Forse sì: come la malattia può essere compatibile con il benessere interiore (nel senso che possono contenersi a vicenda), così il dolore e la sofferenza possono essere compatibili con la felicità, purché nella propria educazione e nei propri pensieri si sia integrato il fatto che nella vita c’è un ineludibile spazio per il soffrire.
Il filosofo Karl Jaspers, in Volontà e destino (Il Melangolo, 1999), parlando della propria malattia, scrive a questo proposito pagine memorabili, tra le sue migliori, che possono aiutarci a trovare il filo sottile che può riportarci alla possibilità di felicità, nonostante la malattia (purché il dolore non sia diventato cronico e devastante): “La coscienza dell’inevitabile richiede di accettare la malattia. Essa diviene inseparabile dalla nostra esistenza personale. Si diviene coscienti di un confine insuperabile. Familiarizzarsi con essa senza dissimulazione è il principio a partire dal quale si può “accettare” la propria malattia. La malattia risveglia dalle cose ovvie (il corsivo è mio), altrimenti indiscusse. Richiede una vita sotto condizioni eccezionali”.

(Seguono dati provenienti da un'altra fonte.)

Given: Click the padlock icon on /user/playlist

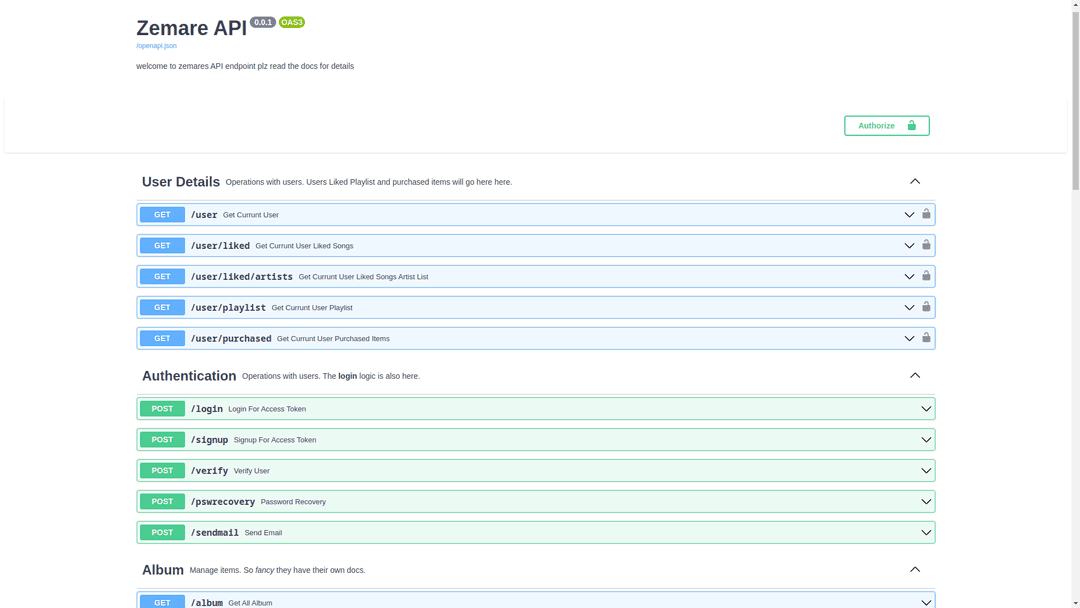Looking at the screenshot, I should pyautogui.click(x=925, y=307).
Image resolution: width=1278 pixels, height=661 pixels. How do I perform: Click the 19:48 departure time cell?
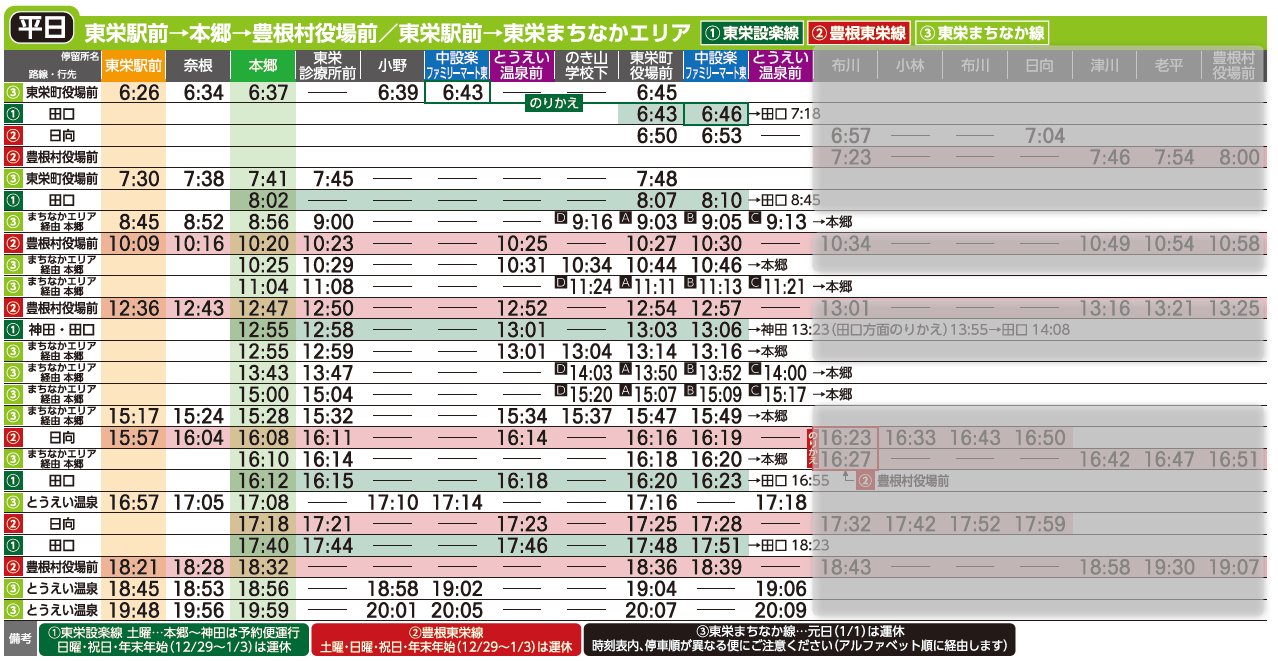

Ecco la chiave per riscoprire almeno la possibilità di essere felici, nonostante tutto: il risveglio dalle cose ovvie. Il tornare ad accorgersi della magìa di ogni giorno, in cui non ci siano il dolore o altri sintomi invalidanti. Il riassaporare, come già dicevamo la settimana scorsa, le piccole cose che, date per scontate da sani, diventano improvvisamente preziose quando siamo malati e ci rendiamo conto di averle quasi perdute: un buon sonno ristoratore, una digestione non faticosa, la possibilità di camminare da soli, l’abbraccio di un figlio, un dialogo ritrovato con la propria compagna, un fiore sbocciato sul balcone, una giornata di sole. Certo, si dirà, questo recupero da un’assenza di benessere e di salute può dare sollievo e persino un picco di buon umore, ma non è la felicità. E tuttavia, e con un passo decisamente più avanzato dal punto di vista interiore, la malattia può aiutarci a togliere le lenti grigie, così frequenti in chi è sano, per cui tutto ciò che sembra garantito – anche la salute e il benessere – ci diventa indifferente. A riassaporare i momenti di tregua dalla malattia come “rimbalzi” di felicità. Più magicamente ancora, se la voglia di vivere (ri)nasce intensa e profonda, quando pensavamo che il presente fosse solo dura lotta per la sopravvivenza, si può arrivare a quella che Nietzsche chiamava la “Grande Salute”: “Un raro senso dell’umorismo, coraggio e spirito di adattamento”. In fondo, chi sa ancora sorridere alla vita, anche nella malattia, ha imparato a coltivare un suo modo più consapevole, sottile e ingegnoso di vedere e interpretare la realtà, ponendone in risalto gli aspetti emozionanti, toccanti o divertenti, o singolarmente poetici. Aprendo così le porte ad incontri e momenti felici che non si sarebbero realizzati se l’anima fosse rimasta intrappolata nelle paludi sfiduciate causate dalla malattia o dall’inquieta inerzia quotidiana. Con la curiosità affettuosa e struggente di chi ha (ri)scoperto di amare profondamente la vita, e i suoi raggi di sole, prima che sia giunta silenziosa l’ultima sera.